River immediately knew something was up. Her first sign was his pensiveness. He was always pensive, that was just his nature, but this was a different pensive; it was deeper, sadder, but not entirely sad. He'd been like that all day. Now he was standing in the control room, subconsciously messing with different levers and knobs. She wasn't even sure if he realized she was still in the room. She wanted to do something to get him back to his normal self. Figuring out what the problem could be was a good place to start.
She walked up behind her husband and put her arms around him from behind, giving him her normal flirtatious smile. "What are you doing?"
"I…" He looked down at the Tardis console and seemed to realize for the first time where he was. "I seem to be messing with the console."
"Well what are you thinking about?" she asked, kissing him on the cheek.
He gave a weary sigh. "Just stuff."
"Tell me."
The Doctor opened his mouth as if to speak, closed it, then opened it again. "Why does… why does time keep going?"
So that was the cause of his being pensive. "Well… You know why." She paused, thinking. "It goes on because it must."
"But why?"
"Because we do."
"We have to, we don't have a choice.

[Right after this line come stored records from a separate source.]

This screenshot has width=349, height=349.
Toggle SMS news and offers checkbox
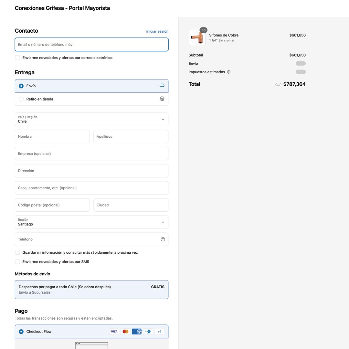point(17,261)
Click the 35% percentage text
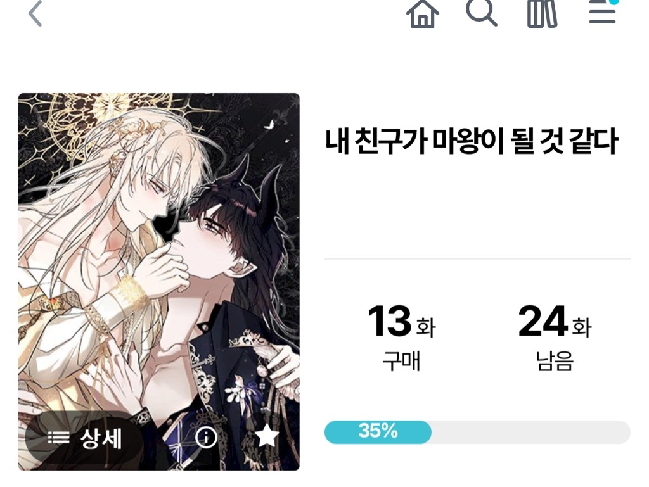The image size is (649, 487). [378, 431]
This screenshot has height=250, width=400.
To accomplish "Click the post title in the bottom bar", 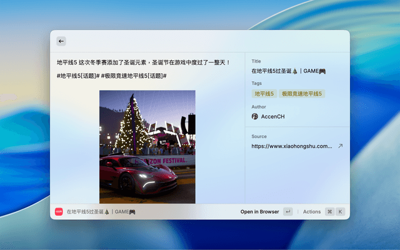I will (x=101, y=212).
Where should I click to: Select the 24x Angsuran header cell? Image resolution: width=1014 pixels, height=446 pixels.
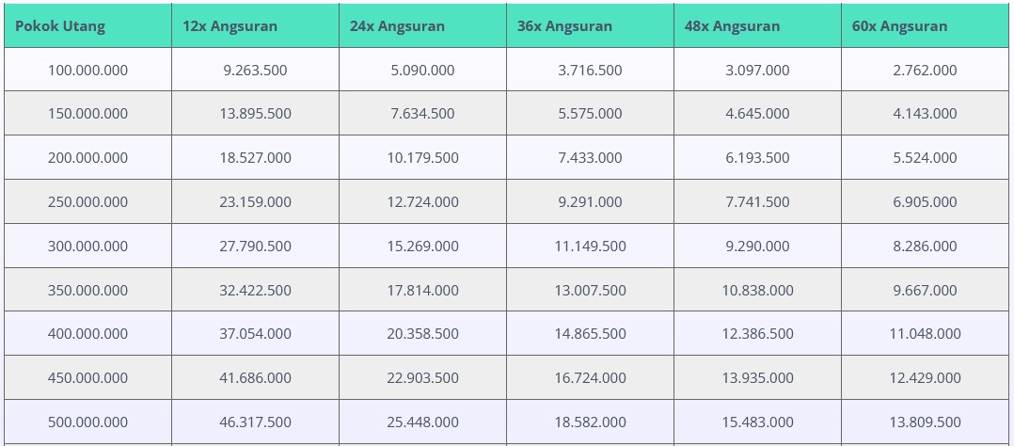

Time doesn't wait for anyone to catch up."
"Maybe it's best that way. It keeps going because that's what it was always meant to do. Besides, if it didn't continue on the way it does, we would have no more good memories to make, no more stories to tell. Then there would be no point any longer."
He nodded silently, but she knew that he saw reason and truth in her words. River smiled. "Now, take me on an adventure. Let's show time that we'll use it properly. That it goes on."
He returned her loving smiled and moved the Tardis to do just that: take them on an adventure.